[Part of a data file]
%%

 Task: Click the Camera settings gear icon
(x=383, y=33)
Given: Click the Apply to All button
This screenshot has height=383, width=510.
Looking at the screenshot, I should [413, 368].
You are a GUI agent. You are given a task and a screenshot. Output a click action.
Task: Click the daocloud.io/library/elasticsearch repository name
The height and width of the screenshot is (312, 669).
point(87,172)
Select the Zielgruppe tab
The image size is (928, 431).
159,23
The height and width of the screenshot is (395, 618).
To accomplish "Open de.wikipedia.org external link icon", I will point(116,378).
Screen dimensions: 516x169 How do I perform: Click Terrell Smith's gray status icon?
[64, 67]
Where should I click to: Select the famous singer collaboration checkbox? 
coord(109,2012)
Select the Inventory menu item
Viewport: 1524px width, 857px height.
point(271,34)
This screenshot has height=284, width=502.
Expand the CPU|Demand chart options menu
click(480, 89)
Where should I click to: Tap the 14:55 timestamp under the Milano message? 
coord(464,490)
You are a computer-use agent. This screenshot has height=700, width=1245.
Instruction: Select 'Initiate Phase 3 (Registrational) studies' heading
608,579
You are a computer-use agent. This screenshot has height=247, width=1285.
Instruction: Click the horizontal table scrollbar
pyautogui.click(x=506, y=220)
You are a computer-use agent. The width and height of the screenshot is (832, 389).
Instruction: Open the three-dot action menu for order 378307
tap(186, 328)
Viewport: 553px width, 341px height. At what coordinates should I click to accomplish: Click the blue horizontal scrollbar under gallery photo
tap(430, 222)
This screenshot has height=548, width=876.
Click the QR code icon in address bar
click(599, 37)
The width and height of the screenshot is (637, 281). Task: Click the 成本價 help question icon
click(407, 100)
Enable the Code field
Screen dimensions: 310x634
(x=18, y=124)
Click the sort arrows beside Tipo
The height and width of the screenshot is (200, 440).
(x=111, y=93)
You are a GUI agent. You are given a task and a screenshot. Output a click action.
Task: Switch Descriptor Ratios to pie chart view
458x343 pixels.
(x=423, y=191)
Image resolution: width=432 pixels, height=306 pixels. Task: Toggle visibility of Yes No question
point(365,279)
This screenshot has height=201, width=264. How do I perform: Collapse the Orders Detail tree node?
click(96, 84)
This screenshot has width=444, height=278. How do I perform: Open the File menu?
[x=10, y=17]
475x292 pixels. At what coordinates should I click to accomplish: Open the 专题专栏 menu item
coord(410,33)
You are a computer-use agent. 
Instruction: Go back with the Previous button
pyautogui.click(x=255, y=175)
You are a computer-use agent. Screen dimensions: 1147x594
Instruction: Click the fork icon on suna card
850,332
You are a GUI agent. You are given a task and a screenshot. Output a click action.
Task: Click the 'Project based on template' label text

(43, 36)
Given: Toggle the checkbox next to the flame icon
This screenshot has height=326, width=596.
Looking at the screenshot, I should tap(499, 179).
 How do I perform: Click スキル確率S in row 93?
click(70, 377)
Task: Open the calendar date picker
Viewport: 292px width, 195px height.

%%

• WHAT IS EXPECTED: Put the entries into a two-column CSV with the header instruction,action, one row per entry. Begin at the line that contains "This screenshot has width=444, height=278." and stop after the line that contains "pyautogui.click(x=255, y=175)". Place each entry's text and its answer in separate quoted fields, with line breaks replaced by spaces.

• SOLUTION FOR THIS PROBLEM:
instruction,action
"This screenshot has width=444, height=278. How do I perform: Open the File menu?","[x=10, y=17]"
"475x292 pixels. At what coordinates should I click to accomplish: Open the 专题专栏 menu item","coord(410,33)"
"You are a computer-use agent. Instruction: Go back with the Previous button","pyautogui.click(x=255, y=175)"